A. Lok1*, D. Gardiner2, E. Lawitz3, C. Martorell4, G. Everson5, R. Ghalib6, R. Reindollar7, V. Rustgi8, F. McPhee9, M. Wind-Rotolo10, A. P
1Medicine, University of Michigan, Ann Arbor, MI, 2Bristol-Myers Squibb Research and Development, Hopewell, NJ, 3Alamo Medical Research, San Antonio, TX, 4The Research Institute, Springfield, MA, 5Uni


Background: Only ~30% of null responders to pegIFN/RBV achieve SVR when retreated with pegIFN/RBV plus telaprevir, thus, this population maintains a high unmet medical need. BMS-790052 is a potent HCV NS5A replication complex inhibitor while BMS-650032 is a potent HCV NS3 protease inhibitor. AI447011 is a randomized, open label, Phase 2a study exploring the antiviral activity and safety of BMS-790052 (60 mg QD) and BMS-650032 (600 mg BID) alone (Group A) or with pegIFN/RBV (Group B) for 24 weeks in a sentinel cohort of HCV GT 1 null responders. The primary objective was to determine the proportion of subjects achieving undetectable HCV RNA (< 10 IU/mL) 12 weeks post-treatment (SVR12).

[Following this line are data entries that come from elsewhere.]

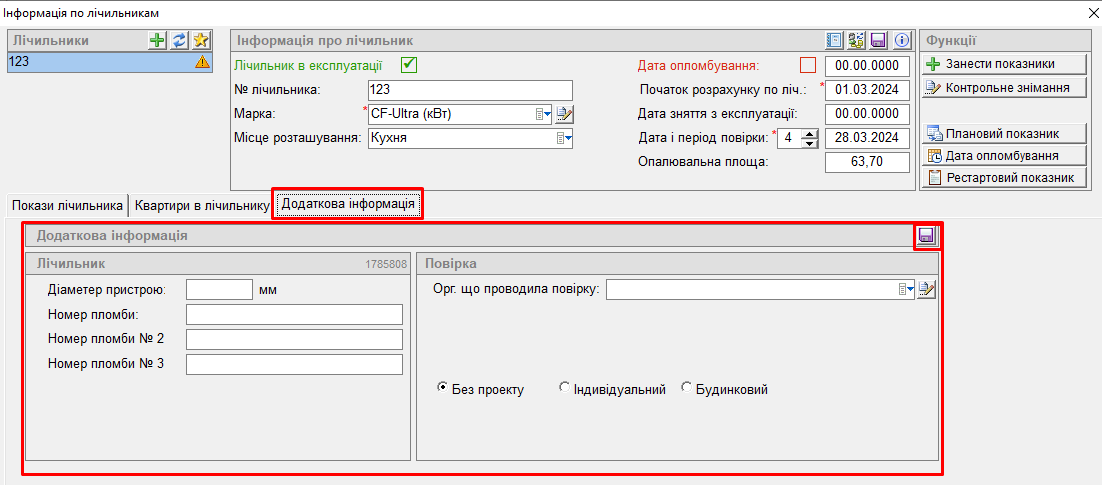Viewport: 1102px width, 485px height.
Task: Open the edit icon next to Марка field
Action: pos(564,114)
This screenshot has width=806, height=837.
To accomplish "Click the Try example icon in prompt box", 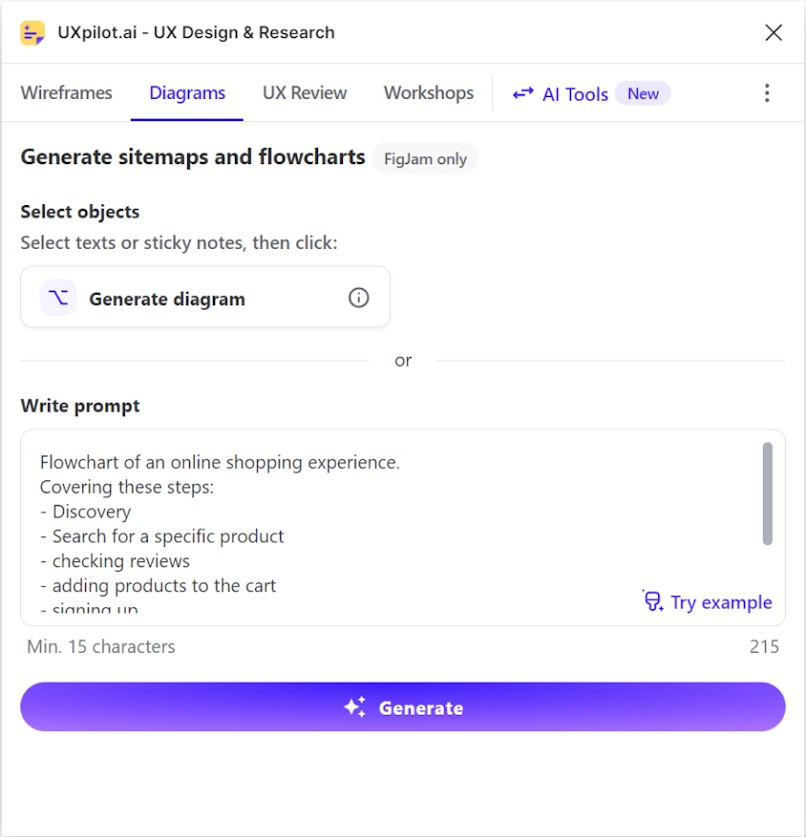I will (653, 601).
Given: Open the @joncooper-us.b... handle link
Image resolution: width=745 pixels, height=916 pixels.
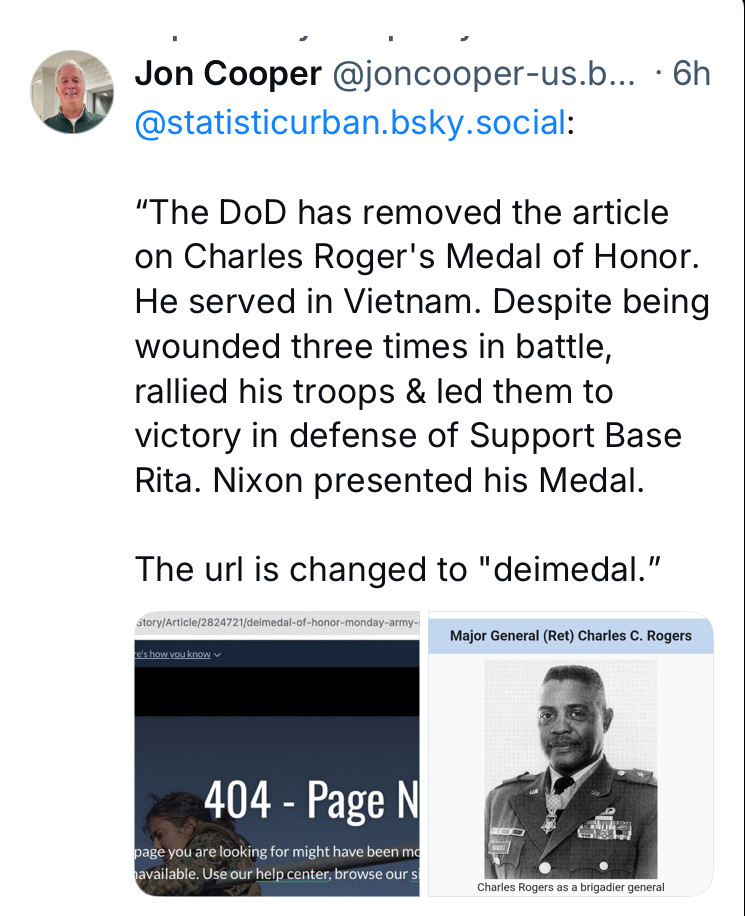Looking at the screenshot, I should (x=484, y=73).
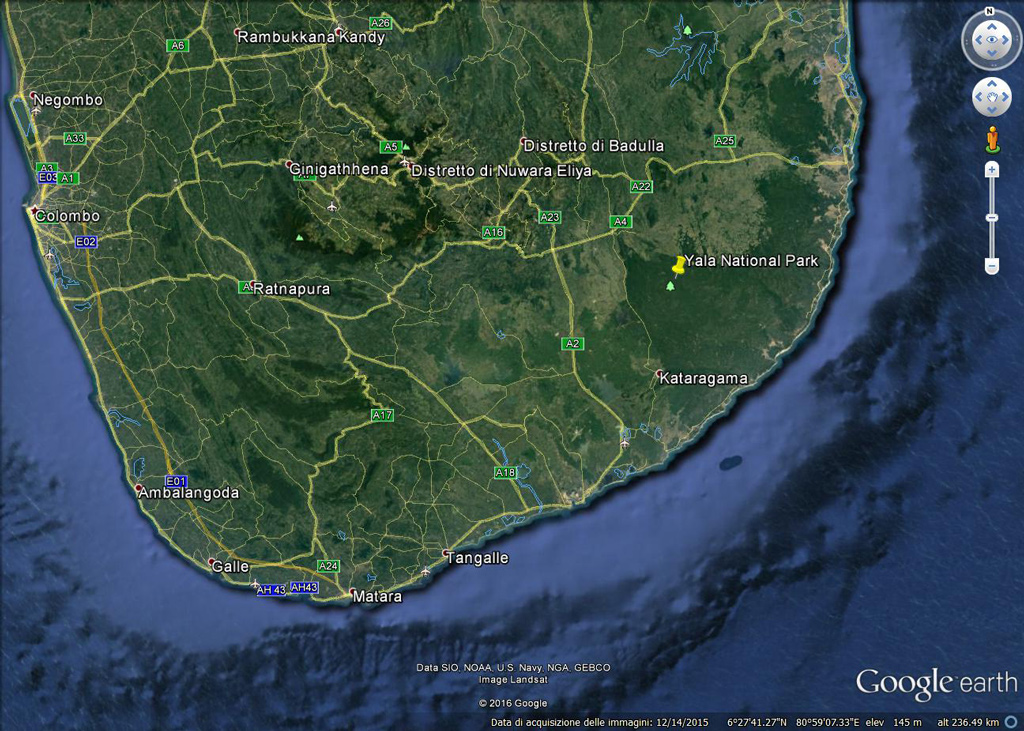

Methods: Twenty-one subjects (11 Group A, 10 Group B), 19 of whom had unfavorable IL28B genotypes (rs12979860 CT/TT) were treated in the sentinel cohort. Null response was defined as an HCV RNA decrease < 2 log10 following 12 weeks of pegIFN/RBV. An interim analysis was performed when all subjects not experiencing viral breakthrough reached 12 weeks post-treatment.
Results: Seven (63.6%) Group A subjects had undetectable HCV RNA by week 4; 5 remained undetectable at end of treatment; 4 (2/9 GT1a and 2/2 GT1b) achieved SVR12, while 1 experienced viral relapse 4 weeks post-therapy. Six subjects in Group A (all GT1a) experienced viral breakthrough on therapy, all had pegIFN/RBV added to their regimen and 4 subsequently achieved undetectable HCV RNA. Analysis of post-breakthrough viral sequences revealed emergence of variants resistant to both antivirals in all cases. Six (60%) Group B subjects had undetectable HCV RNA by week 4 and all 10 achieved SVR12. Diarrhea was the most common AE (71.4%) and was mainly mild to moderate; six subjects experienced ALT >3x ULN all had total bilirubin < 2x ULN. Six subjects (all receiving pegIFN/RBV) experienced Grade 3/4 neutropenia. No SAEs or discontinuations due to AEs occurred.
Conclusions: Two antivirals alone can lead to SVR in some difficult-to-treat subjects. Inclusion of pegIFN/RBV with the 2 direct-acting antivirals suppresses the emergence of resistance variants resulting in a 100% rate of SVR12. Enrollment of additional cohorts of patients is ongoing to validate these results.